Single by Connie Smith
- B-side: "Don't Touch"
- Released: June 1985
- Recorded: April 1985 Nashville, Tennessee, U.S.
- Genre: Country
- Label: Epic
- Songwriter: Steve Earle

Connie Smith singles chronology
| "Rough at the Edges" (1983) | "A Far Cry from You" (1985) | "Hold Me Back" (1986) |

= A Far Cry from You =

"A Far Cry from You" is a song written by Steve Earle that was released as a single by American country artist Connie Smith. The song was released as a single on Epic Records and did not appear on an official album. "A Far Cry from You" became Smith's first official single to be issued following her decision to enter semi-retirement in the late 1970s. Secondly, the song became her final single to reach a position on the Billboard country chart.

== Background and content ==
"A Far Cry from You" was written by Steve Earle, originally a songwriter whose career would shift into commercial success as a recording artist. Connie Smith had been in a period of semi-retirement from the music industry since 1979. Country artist Ricky Skaggs convinced Smith to return to music again, prompting the recording of Earle's song after signing with Epic Records. Additionally, her youngest daughter was beginning kindergarten, allowing Smith more time to devote to other activities. "A Far Cry from You" was recorded in April 1985 in Nashville, Tennessee, United States. The song was cut under Smith's first session as a member of the Epic Records roster. The second track recorded at this session was "Don't Touch", which would serve as the single's official B-side.

Since its initial launch, "A Far Cry from You" has received positive critical response. No Depression praised the song, commenting in 1998, "The record barely dented the charts, but it's noteworthy for being the closest Smith's music has ever come to bluegrass, and for being penned by a then-up-and-coming Nashville songwriter named Steve Earle."
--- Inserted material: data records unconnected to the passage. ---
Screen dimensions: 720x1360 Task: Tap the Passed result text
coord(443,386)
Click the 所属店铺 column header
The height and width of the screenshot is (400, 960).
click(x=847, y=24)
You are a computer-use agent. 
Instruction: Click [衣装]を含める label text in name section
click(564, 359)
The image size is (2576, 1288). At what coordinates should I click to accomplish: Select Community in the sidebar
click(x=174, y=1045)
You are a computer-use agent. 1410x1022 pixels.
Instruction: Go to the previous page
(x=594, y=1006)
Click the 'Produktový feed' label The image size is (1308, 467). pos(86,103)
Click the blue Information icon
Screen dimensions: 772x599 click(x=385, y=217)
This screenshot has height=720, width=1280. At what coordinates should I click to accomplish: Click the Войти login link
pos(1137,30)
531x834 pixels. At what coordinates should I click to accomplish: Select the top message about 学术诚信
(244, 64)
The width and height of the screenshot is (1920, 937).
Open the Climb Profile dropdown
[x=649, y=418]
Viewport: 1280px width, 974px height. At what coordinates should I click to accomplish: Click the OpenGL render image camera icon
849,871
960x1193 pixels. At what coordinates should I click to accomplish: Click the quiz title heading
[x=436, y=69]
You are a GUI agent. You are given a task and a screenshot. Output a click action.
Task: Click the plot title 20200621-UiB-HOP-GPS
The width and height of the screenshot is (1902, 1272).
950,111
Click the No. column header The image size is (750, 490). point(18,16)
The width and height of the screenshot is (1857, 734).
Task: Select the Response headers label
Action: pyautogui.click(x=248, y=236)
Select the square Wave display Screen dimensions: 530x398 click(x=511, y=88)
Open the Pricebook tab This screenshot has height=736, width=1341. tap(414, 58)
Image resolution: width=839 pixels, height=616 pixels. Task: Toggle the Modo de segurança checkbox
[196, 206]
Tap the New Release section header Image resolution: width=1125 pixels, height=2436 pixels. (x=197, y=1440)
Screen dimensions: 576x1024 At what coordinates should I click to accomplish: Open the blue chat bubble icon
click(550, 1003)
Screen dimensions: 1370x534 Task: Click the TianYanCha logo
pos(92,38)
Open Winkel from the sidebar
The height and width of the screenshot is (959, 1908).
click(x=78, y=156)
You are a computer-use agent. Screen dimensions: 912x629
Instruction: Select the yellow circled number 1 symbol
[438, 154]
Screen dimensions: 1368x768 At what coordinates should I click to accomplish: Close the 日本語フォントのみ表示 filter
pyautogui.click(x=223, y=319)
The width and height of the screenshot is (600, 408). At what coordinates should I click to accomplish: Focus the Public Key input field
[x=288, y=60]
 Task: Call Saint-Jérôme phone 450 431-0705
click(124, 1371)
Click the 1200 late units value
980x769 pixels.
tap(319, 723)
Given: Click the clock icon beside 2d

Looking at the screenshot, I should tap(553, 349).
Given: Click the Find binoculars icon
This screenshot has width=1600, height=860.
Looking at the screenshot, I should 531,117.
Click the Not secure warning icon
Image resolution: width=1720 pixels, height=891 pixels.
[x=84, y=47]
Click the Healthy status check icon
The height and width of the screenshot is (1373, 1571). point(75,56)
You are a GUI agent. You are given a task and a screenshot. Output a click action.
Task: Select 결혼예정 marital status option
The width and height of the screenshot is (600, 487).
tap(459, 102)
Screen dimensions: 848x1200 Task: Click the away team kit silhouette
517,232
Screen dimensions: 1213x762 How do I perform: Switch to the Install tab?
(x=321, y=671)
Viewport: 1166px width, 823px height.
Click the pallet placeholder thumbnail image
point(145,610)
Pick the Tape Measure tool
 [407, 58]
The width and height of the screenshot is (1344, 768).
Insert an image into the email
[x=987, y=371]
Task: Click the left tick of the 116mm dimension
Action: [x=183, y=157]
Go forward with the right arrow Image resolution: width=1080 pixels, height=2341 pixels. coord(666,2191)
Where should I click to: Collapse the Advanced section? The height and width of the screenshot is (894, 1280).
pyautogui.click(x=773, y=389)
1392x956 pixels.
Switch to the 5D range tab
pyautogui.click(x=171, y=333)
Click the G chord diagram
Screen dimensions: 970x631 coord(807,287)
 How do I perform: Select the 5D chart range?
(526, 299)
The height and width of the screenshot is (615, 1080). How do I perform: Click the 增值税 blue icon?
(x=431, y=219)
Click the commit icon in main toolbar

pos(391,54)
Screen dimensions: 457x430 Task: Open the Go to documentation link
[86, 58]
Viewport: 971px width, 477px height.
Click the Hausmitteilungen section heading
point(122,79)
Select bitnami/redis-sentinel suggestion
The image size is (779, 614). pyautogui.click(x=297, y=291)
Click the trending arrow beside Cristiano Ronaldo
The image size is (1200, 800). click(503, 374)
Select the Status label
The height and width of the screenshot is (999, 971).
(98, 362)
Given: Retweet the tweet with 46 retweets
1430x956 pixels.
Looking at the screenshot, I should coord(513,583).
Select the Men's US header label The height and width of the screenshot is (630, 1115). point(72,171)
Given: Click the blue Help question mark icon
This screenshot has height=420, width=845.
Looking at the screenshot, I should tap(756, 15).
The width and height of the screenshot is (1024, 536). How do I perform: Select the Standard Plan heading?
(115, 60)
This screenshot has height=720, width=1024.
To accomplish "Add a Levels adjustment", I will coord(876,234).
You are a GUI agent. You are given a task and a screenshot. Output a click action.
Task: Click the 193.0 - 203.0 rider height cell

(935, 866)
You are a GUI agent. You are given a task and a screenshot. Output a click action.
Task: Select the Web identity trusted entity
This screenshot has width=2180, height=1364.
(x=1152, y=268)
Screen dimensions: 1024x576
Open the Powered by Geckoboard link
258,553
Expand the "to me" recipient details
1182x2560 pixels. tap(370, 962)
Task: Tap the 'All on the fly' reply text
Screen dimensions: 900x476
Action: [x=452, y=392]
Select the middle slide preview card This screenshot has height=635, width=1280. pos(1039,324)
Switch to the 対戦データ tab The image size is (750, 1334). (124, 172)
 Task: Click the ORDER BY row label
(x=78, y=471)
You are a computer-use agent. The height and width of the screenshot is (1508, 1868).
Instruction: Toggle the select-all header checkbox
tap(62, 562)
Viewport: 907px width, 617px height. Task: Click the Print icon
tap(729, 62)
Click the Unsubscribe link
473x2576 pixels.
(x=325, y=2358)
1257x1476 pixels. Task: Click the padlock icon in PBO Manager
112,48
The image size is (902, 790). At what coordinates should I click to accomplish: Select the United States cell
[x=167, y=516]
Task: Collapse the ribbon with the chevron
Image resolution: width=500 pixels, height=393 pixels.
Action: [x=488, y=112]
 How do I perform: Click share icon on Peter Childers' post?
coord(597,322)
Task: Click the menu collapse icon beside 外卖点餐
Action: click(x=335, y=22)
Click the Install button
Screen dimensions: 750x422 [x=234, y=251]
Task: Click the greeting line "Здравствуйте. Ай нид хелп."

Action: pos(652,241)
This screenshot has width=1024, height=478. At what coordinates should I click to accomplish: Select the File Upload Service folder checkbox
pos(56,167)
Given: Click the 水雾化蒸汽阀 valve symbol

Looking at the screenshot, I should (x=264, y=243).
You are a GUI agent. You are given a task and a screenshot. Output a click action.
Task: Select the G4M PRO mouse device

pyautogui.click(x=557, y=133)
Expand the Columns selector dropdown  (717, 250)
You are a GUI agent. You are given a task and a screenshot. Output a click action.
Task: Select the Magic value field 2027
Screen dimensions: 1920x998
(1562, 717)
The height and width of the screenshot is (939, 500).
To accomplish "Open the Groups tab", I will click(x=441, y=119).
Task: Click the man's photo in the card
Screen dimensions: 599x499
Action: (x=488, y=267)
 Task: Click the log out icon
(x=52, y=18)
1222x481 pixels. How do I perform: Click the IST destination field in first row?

== Chart performance and release ==
"A Far Cry from You" was released in June 1985 as a 7" vinyl single on Epic Records. The single reached a minor chart position that year, peaking at number 71 on the Billboard Hot Country Singles and Tracks chart. It has since been Smith's final single to reach a Billboard chart position to date. Additionally, the song did not appear on an official album.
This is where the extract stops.